## Your instructions:
Output the records exactly, every one of them.

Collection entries
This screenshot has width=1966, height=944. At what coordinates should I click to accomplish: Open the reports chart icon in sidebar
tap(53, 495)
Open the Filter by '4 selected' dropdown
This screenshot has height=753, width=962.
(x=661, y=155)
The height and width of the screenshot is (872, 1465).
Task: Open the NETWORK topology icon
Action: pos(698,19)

## Your response:
This screenshot has width=1966, height=944. At what coordinates should I click to accomplish: Open the reports chart icon in sidebar
tap(53, 495)
Open the Filter by '4 selected' dropdown
This screenshot has height=753, width=962.
(x=661, y=155)
The height and width of the screenshot is (872, 1465).
Task: Open the NETWORK topology icon
Action: pos(698,19)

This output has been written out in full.